Band: Wills Dissolve | Album: Echoes | Genre: Death metal, Progressive metal, Progressive rock | Year: 2020
From: Houston, USA | Label: Hypnotic Dirge Records
For fans of: Opeth, Isis, Enslaved
Album-long songs have a rich tradition in progressive metal. Edge of Sanity’s 1996 album Crimson is the best-known of these, but Inter Arma, Meshuggah, and others have dabbled in this format. And that’s not even touching on the countless albums where the individual tracks flow together. And while any band can put a 30-plus-minute track to record, it takes another level of skill to make it consistently good. A good album-long song needs to make sense as one song, as opposed to feeling like a handful of short songs smooshed together.
Echoes—the second release from Houston-based quartet Wills Dissolve—consists of solely the 32-minute title track. The swirling, psychedelic black hole cover art is fitting for this record. The music is huge and intergalactic, yet immensely heavy and crushing.
Ominous synth drone and staticky radio transmissions set the scene in the first two minutes. A clean syncopated guitar line slowly builds as bass and light percussion join in. It gives a feeling of ascending to some astral realm. Things remain airy, but there’s a sense of impending doom permeating this passage.
Sludgy waves of death-doom metal burst out suddenly, and deep, guttural growls contrast against cleanly-sung passages. As if bursting through a sudden barrier, the music slows down and incorporates acoustic instruments. An optimistic-sounding guitar line that feels right out of Liquid Tension Experiment takes the lead, and the bassist gets in plenty of inventive licks and fills. There’s another rapid oscillation back to death metal (this time accented with Cynic-style vocoded vocals), but the transitions on Echoes never feel jarring or disjointed.
Wills Dissolve incorporate inventive, unusual timbres and textures with both their guitars and vocals. Everything operates in degrees of distortion: guitars can be acoustic, clean electric, or evil-sounding; and vocals similarly are sung cleanly, growled, or put through a synthesizer. The band experiments with layering these sounds, to great success.
As the song progresses, the slower, more plodding death-doom of early on gives way to a furious tempest of blackened death metal, though doom metal tinges remain. Gentle reprieves are smartly dispersed, so as to avoid overloading the listener with a never-ending torrent of musical brutality.
The album’s closing minutes combine thick walls of distortion with majestic clean vocals and another impressive solo.
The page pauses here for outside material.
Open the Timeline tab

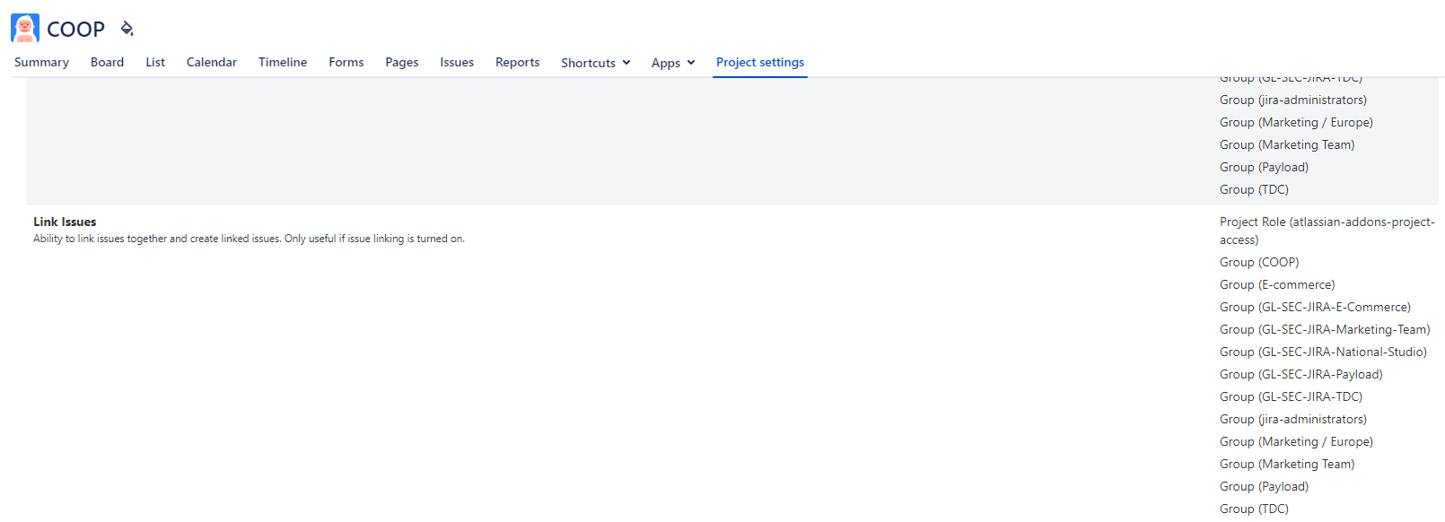click(x=283, y=62)
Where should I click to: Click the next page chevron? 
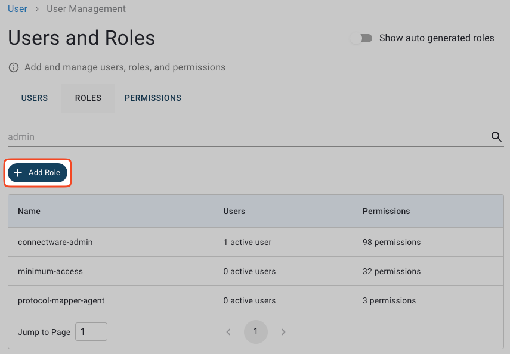click(283, 332)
Echoes draws to a close on a calmer, more somber note from the preceding pummeling, but it fits beautifully.
Echoes is a tour-de-force of progressive death metal. The cosmic interludes help both to add gravity to the heavier moments, as well as act as palette cleansers, to keep everything fresh. Though not a long album, this one behemoth song flies by in what feels like under 10 minutes.